→ TASK INSTRUCTIONS: For the records below, give the number of lines containing the word "menu" and no other text.

(Beginning of RECORD EXTRACTS)

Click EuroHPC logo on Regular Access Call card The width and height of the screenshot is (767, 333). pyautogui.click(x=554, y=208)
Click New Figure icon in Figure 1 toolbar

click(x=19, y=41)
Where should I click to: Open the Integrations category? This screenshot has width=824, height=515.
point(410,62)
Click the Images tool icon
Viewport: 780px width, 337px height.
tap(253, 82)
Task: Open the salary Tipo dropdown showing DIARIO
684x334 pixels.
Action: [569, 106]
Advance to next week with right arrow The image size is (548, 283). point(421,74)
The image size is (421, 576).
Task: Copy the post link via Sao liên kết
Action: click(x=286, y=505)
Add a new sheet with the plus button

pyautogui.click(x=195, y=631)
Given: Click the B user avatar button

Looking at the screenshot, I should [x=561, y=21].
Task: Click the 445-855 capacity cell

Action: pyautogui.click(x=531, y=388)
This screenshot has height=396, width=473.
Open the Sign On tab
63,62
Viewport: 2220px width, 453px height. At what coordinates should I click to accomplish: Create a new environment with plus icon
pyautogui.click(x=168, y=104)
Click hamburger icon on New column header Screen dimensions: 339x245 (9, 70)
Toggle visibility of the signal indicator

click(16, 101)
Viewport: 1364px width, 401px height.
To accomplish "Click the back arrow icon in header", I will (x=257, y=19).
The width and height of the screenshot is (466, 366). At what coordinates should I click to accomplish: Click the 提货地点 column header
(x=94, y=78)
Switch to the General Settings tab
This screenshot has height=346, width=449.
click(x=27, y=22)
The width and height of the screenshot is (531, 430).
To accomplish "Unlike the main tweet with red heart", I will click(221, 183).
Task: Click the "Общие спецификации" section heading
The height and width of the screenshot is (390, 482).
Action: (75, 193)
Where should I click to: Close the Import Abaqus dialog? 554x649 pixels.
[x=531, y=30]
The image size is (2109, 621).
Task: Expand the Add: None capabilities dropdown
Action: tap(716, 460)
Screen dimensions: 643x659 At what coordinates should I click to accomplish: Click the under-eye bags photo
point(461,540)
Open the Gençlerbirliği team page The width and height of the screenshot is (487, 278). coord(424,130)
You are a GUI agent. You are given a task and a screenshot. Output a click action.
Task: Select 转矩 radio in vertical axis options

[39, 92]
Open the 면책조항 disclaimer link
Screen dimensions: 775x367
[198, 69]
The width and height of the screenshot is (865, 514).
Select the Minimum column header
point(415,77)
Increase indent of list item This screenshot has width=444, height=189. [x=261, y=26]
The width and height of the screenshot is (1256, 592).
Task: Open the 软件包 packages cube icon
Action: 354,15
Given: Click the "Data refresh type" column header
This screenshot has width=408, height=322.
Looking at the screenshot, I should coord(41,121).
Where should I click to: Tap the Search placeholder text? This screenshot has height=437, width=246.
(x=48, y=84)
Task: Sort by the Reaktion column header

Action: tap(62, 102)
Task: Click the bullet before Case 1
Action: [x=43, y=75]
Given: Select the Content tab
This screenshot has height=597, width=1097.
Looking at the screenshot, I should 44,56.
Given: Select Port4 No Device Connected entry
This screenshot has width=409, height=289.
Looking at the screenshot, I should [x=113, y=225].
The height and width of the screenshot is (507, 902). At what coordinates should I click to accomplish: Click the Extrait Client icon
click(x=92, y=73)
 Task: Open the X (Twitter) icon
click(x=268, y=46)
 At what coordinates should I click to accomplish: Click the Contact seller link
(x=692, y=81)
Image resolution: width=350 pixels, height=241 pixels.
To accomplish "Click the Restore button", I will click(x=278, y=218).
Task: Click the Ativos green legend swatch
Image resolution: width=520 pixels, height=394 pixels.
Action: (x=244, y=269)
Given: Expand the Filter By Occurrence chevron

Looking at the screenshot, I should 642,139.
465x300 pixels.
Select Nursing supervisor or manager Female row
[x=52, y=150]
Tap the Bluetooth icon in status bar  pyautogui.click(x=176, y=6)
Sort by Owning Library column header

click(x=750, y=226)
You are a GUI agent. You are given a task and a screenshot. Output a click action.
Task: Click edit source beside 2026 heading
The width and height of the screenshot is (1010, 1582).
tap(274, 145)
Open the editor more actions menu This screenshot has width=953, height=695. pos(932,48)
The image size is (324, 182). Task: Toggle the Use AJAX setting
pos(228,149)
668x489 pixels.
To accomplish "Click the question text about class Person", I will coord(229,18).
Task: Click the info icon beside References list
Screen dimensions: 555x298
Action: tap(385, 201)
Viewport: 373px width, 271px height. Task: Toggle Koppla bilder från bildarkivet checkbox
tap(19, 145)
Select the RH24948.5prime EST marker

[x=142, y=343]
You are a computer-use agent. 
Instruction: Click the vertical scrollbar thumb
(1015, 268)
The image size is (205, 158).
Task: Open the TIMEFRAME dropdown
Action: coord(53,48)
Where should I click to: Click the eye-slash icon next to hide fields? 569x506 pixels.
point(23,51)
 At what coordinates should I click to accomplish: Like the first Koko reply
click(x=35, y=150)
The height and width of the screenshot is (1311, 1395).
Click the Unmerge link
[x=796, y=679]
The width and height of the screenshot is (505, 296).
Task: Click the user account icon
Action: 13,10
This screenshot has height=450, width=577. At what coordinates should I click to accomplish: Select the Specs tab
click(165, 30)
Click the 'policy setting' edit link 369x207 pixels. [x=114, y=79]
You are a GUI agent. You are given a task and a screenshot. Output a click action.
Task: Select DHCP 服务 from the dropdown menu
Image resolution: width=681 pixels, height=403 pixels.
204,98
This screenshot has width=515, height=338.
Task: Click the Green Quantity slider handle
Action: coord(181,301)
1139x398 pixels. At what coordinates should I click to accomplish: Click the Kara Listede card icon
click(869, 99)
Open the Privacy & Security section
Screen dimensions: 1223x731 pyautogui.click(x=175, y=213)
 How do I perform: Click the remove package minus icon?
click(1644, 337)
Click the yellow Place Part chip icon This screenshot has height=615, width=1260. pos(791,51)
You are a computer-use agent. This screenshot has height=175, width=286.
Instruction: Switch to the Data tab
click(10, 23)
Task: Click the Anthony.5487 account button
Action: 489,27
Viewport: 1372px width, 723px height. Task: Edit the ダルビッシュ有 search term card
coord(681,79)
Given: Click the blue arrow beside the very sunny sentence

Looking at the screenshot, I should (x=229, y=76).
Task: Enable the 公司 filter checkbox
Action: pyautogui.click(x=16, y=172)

(End of RECORD EXTRACTS)

→ YOUR RESPONSE: 2